12.10.2022 Wirtschaft — Anhörung — hib 541/2022

Öffentliche Anhörung zum Freihandelsabkommen Ceta

Berlin: (hib/EMU) In einer öffentlichen Anhörung des Wirtschaftsausschusses haben am Mittwoch zehn Sachverständige ihre Einschätzung zur Ratifikation des Freihandelsabkommens mit Kanada (Ceta) abgegeben. Konkret beraten wurden dabei der Gesetzentwurf der Bundesregierung „zu dem Umfassenden Wirtschafts- und Handelsabkommen (CETA) zwischen Kanada einerseits und der Europäischen Union und ihren Mitgliedstaaten andererseits vom 30. Oktober 2016“ (20/3443).

Mit dem Gesetz will die Bundesregierung die bilateralen Wirtschaftsbeziehungen Deutschlands beziehungsweise der Europäischen Union mit Kanada weiter ausbauen. Es gelte, so die Bundesregierung, „die Möglichkeiten für den Handel und für Investitionen zwischen der Europäischen Union und Kanada zu steigern, insbesondere durch einen verbesserten Marktzugang für Waren und Dienstleistungen sowie besser miteinander vereinbarte und klare Handelsregeln“. Auch solle gemeinsam mit Kanada neue Standards für künftige „faire Handelsabkommen“ gesetzt werden. Das Handelsabkommen Ceta ist am 21. September 2017 vorläufig in Kraft getreten. Da manche Teile des Abkommens in der Zuständigkeit der EU-Mitgliedstaaten liegen, kann es jedoch erst vollständig in Kraft treten, wenn es von allen Mitgliedstaaten ratifiziert wurde.

Die überwiegende Mehrheit der geladenen Fachleute sprach sich für eine baldige Ratifizierung des Ceta-Gesetzes aus. Der Fokus der Fragen der Bundestagsabgeordneten lag auf den Sorgen vor Klagen vor den sogenannten Ceta-Schiedsgerichten und der noch in Verhandlung befindlichen Interpretationserklärungen zum Investitionsschutz. Während die meisten Sachverständigen keinen Grund mehr zur Sorge bei diesen Themen sahen, rieten zwei Fachleute komplett davon ab, das Abkommen in dieser Form zu ratifizieren.

Für Till Patrik Holterhus, Vertretungsprofessor für Öffentliches Recht an der Fakultät für Staatswissenschaften der Leuphana Universität Lüneburg, war die Kritik an Ceta berechtigt. „Es gab einen Blumenstrauß von Kritikpunkten, der im Rahmen der Verhandlungen adressiert wurde“, sagte Holterhus.

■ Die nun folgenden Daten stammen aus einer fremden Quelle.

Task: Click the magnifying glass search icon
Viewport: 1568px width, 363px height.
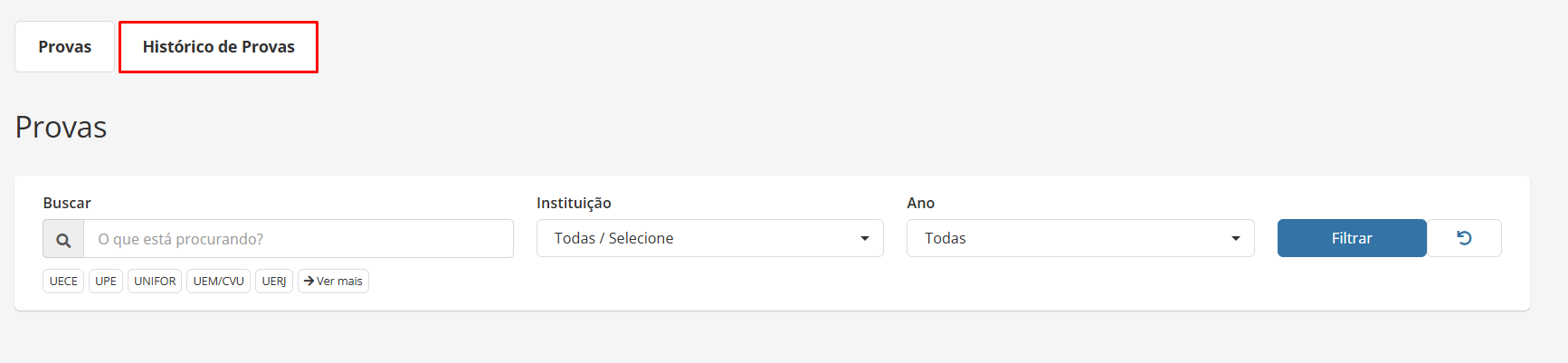Action: click(63, 240)
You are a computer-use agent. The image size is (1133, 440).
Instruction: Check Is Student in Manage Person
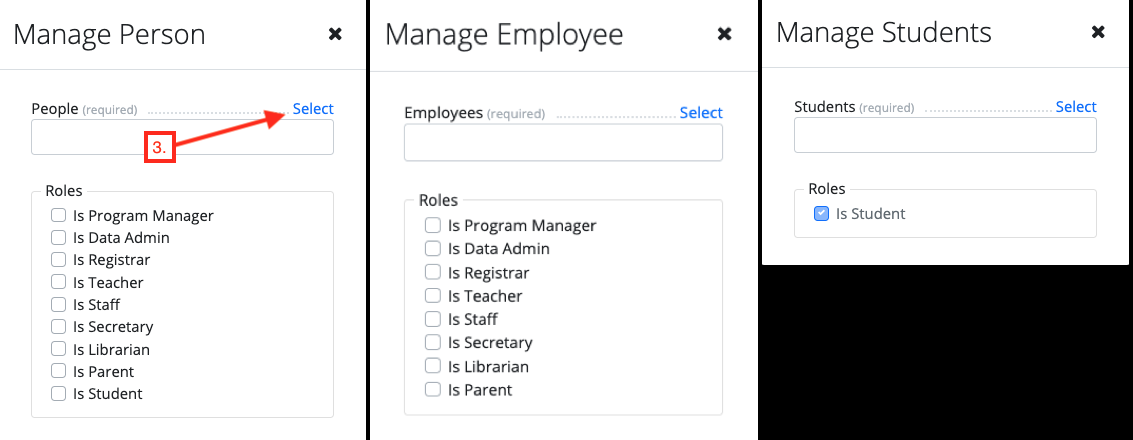coord(59,394)
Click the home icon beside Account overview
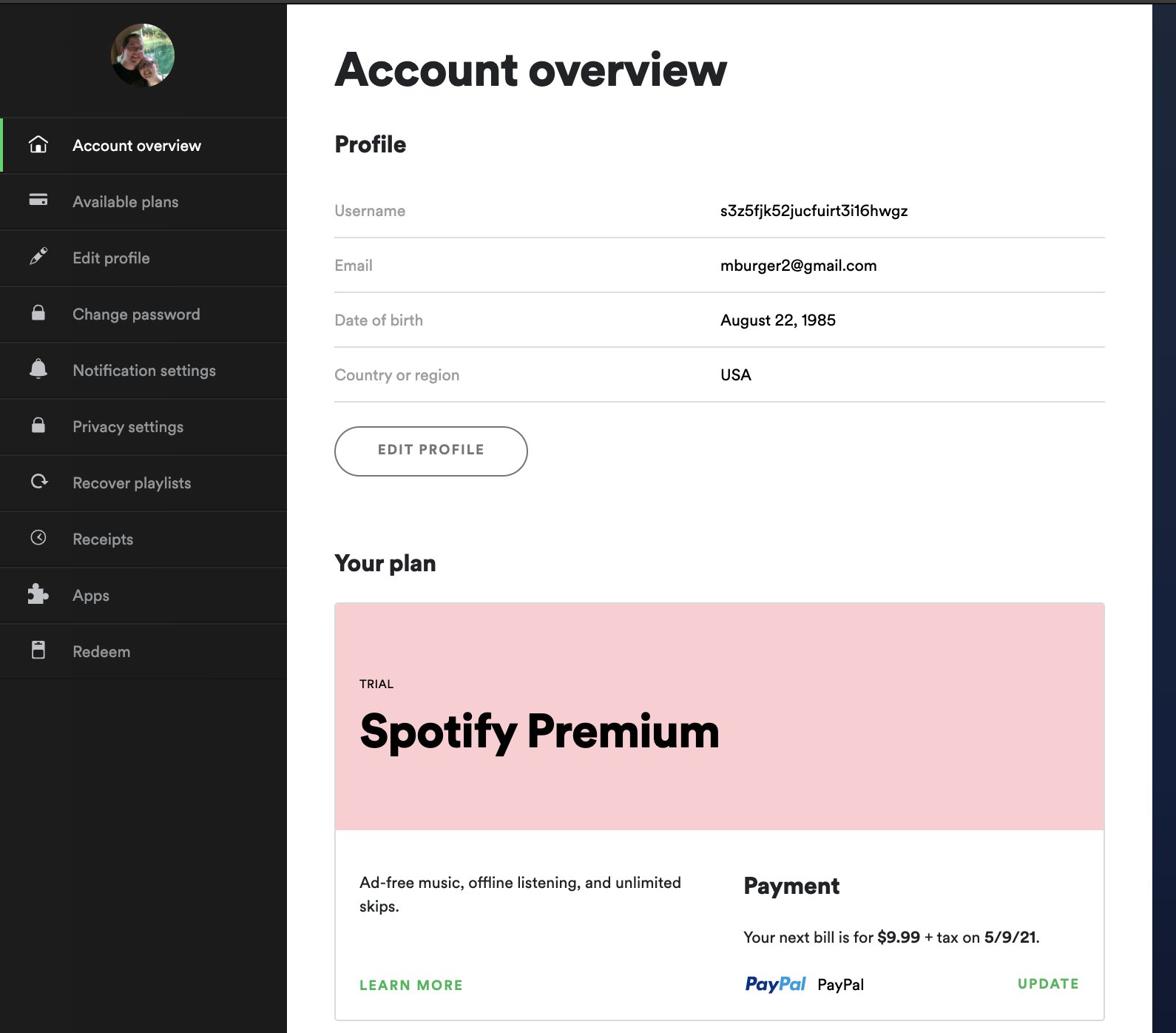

Man könne das Abkommen aber nun, wenn es noch weiter verschärft werde, als „Goldstandard“ bezeichnen. Die Erfolgsaussichten einer Klage gegen Deutschland durch ein Unternehmen hält er für gering. Es sei in den Verhandlungen deutlich geworden, „dass wir im Bereich Investitionsschutz viel erreicht haben“. Die Strahlkraft des Abkommens auf die Verhandlungen über künftige Handelsabkommen sei nicht zu unterschätzen.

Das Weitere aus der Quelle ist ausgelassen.